_Brief_
Repeat exactly, and only, the lines below starting at the line that contains "[Heading] (484, 768)" and ending at the line that contains "Previous (783, 79)", inclusive of both.

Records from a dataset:
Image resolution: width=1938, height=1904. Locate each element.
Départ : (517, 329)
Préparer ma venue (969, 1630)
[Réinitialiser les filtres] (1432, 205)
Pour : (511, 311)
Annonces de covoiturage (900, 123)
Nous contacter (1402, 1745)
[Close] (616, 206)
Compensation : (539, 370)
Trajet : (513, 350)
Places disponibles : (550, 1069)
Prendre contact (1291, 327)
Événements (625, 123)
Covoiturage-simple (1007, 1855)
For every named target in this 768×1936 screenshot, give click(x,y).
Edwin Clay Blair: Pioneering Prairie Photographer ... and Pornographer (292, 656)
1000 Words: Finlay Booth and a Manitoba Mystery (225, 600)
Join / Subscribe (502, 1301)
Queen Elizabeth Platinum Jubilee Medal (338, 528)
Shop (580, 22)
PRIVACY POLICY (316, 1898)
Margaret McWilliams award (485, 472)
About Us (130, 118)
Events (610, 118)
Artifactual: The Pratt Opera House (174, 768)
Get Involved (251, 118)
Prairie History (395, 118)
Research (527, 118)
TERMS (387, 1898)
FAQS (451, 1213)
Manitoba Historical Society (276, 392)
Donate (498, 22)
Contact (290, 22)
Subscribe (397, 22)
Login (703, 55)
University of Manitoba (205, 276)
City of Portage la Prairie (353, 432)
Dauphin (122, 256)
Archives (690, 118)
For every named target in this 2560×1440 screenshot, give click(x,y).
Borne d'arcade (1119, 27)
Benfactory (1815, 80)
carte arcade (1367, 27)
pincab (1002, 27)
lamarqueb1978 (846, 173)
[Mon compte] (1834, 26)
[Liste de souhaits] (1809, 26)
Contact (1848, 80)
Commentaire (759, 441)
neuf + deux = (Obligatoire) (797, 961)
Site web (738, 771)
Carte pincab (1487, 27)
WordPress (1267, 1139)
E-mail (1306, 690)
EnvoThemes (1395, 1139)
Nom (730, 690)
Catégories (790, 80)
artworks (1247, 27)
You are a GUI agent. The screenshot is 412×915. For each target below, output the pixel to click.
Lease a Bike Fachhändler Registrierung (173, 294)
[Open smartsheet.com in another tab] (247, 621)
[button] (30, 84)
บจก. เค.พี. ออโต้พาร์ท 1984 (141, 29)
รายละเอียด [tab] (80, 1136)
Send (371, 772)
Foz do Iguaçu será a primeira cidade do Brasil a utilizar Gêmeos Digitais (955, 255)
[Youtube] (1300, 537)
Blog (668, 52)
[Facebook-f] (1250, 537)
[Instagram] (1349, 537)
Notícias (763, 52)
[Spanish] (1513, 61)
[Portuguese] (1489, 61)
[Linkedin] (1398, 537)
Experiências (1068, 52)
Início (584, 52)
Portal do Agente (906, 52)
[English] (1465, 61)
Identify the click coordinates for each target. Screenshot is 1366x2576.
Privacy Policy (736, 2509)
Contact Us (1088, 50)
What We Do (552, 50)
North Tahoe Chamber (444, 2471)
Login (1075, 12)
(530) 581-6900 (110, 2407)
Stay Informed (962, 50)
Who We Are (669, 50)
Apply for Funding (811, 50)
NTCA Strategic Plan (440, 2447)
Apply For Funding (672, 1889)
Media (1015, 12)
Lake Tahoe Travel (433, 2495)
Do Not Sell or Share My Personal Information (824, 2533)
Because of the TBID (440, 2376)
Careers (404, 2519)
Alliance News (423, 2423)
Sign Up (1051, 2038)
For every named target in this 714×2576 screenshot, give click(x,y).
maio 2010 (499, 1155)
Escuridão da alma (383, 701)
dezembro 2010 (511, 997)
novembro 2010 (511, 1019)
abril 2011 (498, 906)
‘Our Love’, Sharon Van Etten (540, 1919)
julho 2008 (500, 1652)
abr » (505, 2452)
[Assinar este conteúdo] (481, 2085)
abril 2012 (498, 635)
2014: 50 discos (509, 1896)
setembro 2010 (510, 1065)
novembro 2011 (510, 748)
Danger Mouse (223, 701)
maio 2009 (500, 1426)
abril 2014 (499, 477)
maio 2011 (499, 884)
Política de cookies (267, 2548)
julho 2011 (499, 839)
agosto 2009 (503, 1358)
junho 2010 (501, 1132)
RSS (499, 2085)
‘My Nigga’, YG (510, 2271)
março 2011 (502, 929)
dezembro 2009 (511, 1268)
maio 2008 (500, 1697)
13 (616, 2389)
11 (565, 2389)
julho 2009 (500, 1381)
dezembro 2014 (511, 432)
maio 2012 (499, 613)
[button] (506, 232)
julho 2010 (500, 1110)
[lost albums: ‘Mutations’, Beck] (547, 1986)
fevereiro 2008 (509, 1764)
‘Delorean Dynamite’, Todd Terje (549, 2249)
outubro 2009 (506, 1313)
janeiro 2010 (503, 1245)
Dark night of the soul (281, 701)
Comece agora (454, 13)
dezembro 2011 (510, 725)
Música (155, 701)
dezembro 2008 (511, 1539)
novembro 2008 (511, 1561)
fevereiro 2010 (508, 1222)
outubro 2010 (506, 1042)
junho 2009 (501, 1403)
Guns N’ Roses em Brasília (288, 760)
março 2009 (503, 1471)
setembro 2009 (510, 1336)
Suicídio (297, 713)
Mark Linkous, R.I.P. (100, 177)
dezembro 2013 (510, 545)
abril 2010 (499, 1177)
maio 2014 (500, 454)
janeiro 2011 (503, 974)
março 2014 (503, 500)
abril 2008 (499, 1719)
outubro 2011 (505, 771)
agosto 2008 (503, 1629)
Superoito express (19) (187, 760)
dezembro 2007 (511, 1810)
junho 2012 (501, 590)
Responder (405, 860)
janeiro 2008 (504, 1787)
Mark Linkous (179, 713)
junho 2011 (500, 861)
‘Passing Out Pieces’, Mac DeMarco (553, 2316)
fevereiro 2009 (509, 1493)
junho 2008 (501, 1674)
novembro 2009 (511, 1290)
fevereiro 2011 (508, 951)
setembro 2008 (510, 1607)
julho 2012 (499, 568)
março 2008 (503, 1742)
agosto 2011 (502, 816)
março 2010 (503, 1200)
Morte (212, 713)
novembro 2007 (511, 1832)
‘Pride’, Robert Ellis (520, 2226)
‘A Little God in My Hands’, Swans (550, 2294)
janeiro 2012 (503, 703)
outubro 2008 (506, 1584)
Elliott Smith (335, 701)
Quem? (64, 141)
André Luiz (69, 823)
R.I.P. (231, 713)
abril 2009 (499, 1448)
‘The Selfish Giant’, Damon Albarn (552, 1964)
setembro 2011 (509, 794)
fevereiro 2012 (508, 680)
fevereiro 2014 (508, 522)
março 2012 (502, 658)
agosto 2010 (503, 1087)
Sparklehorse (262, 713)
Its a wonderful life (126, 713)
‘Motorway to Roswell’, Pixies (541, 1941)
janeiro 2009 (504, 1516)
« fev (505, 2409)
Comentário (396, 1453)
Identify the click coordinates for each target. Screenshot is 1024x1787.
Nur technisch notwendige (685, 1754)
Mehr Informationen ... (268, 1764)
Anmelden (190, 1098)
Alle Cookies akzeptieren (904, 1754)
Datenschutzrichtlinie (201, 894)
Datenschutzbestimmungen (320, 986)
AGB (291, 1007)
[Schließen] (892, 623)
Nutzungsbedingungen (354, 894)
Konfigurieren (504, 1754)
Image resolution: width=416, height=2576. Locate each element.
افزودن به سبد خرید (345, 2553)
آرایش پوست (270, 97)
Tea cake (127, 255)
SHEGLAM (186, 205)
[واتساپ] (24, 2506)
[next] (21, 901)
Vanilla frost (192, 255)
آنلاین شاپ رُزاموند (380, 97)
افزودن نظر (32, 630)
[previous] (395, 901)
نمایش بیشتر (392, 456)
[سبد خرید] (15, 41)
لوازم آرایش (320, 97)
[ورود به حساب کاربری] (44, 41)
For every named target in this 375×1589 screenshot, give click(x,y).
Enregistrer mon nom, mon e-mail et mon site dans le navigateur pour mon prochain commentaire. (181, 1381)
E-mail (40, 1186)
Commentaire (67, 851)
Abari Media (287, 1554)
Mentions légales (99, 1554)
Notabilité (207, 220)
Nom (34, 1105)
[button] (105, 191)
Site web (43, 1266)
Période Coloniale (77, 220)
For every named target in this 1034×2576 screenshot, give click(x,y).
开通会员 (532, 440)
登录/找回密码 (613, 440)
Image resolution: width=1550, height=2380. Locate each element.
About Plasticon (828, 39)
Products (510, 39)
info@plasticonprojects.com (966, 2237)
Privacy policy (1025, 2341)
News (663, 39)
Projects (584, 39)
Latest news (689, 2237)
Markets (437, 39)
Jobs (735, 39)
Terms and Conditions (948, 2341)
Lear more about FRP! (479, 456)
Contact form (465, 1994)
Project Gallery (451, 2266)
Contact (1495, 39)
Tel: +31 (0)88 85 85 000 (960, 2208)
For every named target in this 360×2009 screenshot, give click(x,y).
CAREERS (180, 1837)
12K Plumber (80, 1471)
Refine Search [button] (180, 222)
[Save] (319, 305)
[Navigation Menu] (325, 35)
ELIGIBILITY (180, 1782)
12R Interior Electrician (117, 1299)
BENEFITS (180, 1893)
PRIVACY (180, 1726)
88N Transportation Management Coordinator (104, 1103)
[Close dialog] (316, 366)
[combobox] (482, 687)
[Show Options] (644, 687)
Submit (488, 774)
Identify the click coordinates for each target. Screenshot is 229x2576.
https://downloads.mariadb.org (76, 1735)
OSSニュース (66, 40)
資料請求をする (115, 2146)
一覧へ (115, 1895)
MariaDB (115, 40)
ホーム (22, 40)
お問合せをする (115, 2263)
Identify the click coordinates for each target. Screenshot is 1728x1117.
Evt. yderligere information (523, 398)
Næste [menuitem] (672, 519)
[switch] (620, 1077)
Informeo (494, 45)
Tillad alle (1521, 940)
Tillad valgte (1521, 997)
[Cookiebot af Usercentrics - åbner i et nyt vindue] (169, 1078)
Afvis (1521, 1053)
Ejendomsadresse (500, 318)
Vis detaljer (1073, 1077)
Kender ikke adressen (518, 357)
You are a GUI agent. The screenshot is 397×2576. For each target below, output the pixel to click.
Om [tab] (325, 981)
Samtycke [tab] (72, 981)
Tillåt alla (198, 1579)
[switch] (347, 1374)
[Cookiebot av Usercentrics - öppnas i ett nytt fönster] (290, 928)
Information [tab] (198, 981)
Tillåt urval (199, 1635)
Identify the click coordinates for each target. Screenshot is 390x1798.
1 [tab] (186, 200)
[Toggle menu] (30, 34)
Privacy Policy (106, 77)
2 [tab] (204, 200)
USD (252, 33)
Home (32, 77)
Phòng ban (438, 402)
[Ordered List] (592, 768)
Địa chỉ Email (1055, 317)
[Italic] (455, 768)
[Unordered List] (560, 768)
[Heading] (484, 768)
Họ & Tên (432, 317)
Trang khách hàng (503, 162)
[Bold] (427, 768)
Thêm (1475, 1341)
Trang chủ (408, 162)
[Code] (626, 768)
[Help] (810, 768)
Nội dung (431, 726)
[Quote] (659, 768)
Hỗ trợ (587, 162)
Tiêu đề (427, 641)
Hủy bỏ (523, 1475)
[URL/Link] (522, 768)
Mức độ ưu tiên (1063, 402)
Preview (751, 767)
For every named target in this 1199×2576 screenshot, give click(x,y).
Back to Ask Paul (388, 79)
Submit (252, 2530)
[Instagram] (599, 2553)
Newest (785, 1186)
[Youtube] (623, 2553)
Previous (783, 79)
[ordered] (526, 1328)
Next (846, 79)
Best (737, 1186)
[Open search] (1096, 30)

_Result for this task_
[Heading] (484, 768)
Họ & Tên (432, 317)
Trang khách hàng (503, 162)
[Bold] (427, 768)
Thêm (1475, 1341)
Trang chủ (408, 162)
[Code] (626, 768)
[Help] (810, 768)
Nội dung (431, 726)
[Quote] (659, 768)
Hỗ trợ (587, 162)
Tiêu đề (427, 641)
Hủy bỏ (523, 1475)
[URL/Link] (522, 768)
Mức độ ưu tiên (1063, 402)
Preview (751, 767)
For every named target in this 1199×2576 screenshot, give click(x,y).
Back to Ask Paul (388, 79)
Submit (252, 2530)
[Instagram] (599, 2553)
Newest (785, 1186)
[Youtube] (623, 2553)
Previous (783, 79)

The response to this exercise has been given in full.